Almost six years ago when DVDs first appeared, it was a little company familiar to laserdisc collectors—Lumivision—that marketed the first three titles. Among them were two IMAX films, Tropical Rainforest and Antarctica. Soon thereafter, Lumivision metamorphosed into a company known as Slingshot Entertainment, but the focus on public domain titles and specialty items such as the IMAX films remained. The latest IMAX offering from Slingshot is 2002's India: Kingdom of the Tiger. It's essentially an ode to the Bengal tiger told through a blend of the varied images of India as well as tigers caught unawares on film and dramatized material that outlines the pioneering wildlife conservation efforts of Jim Corbett in India. The IMAX images feature the usual awe-inspiring panoramic and swooping you-are-there shots, but they are equally effective in giving us fly-on-the-wall glimpses of tigers in their natural habitat. I've not seen many of the recent IMAX films, so I don't know if including dramatized material is a new approach for them, but it certainly works effectively in this instance. Christopher Heyerdahl gives a convincing portrayal of Corbett in the vignettes we see of him. The film runs 42 minutes and is over far too quickly.

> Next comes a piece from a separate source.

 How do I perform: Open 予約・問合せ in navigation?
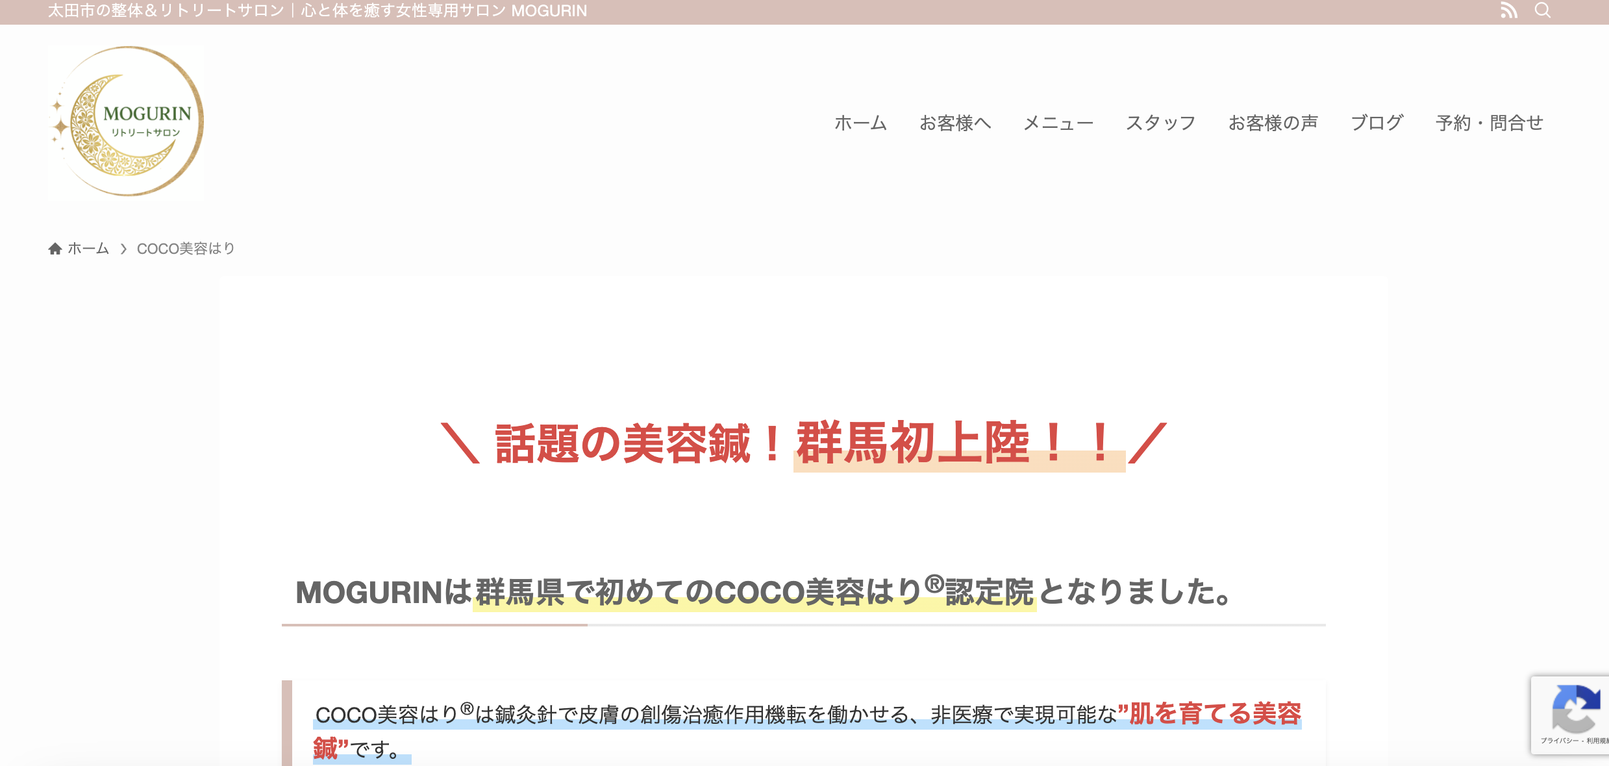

Equally as impressive as the title featurette is how well Slingshot has treated the film on DVD. The full frame transfer (in accord with the original IMAX aspect ratio) is beautiful to behold. The image is crisp and clear with no debris evident. Colours are bright and accurate and some of the images just seem to leap off the screen, so sharp and realistic do they appear. Equally satisfying is the sound, whether you choose the DTS or Dolby Digital 5.1 tracks. Both are provided in English while the latter is also provided in French and Hindi. (There appears to be no Mandarin as advertised on the packaging.) The dialogue is rich and the music is very dynamic, with the surrounds being used effectively. Optional English subtitles are provided.
The supplement package is admirably thorough. It begins with a detailed scene-specific commentary by director Bruce Neibaur and director of photography Matt Williams provide that is very informative about both the mechanics of the filming as well as their reasons for the various casting decisions, camera angles, music choices, and location selection. Both have pleasing voices and convey their enthusiasm for the project. Next up is a well-done 22-minute making-of documentary that provides plenty of location footage with interviews with the producers, the director, and several other members of the cast and crew. The difficulties of filming with the bulky IMAX cameras (particularly the sequences involving the tigers) are clearly explained. Not content with these two fine supplements, Slingshot also includes a 46-minute National Wildlife Federation production called "Tiger" that documents a young performer's love of the tiger and her return trip to India to the Ranthambhore National Park where tigers may be observed in the wild. The film is more crudely made than the IMAX production, but does make its point about the precarious future for tigers in both India and elsewhere in the world. The disc concludes with some tiger trivia questions, the film's theatrical trailer, and trailers for three other IMAX films available on DVD from Slingshot.
If you enjoy the IMAX featurettes in general, I'll think you'll find this latest offering very much to your liking. Highly recommended.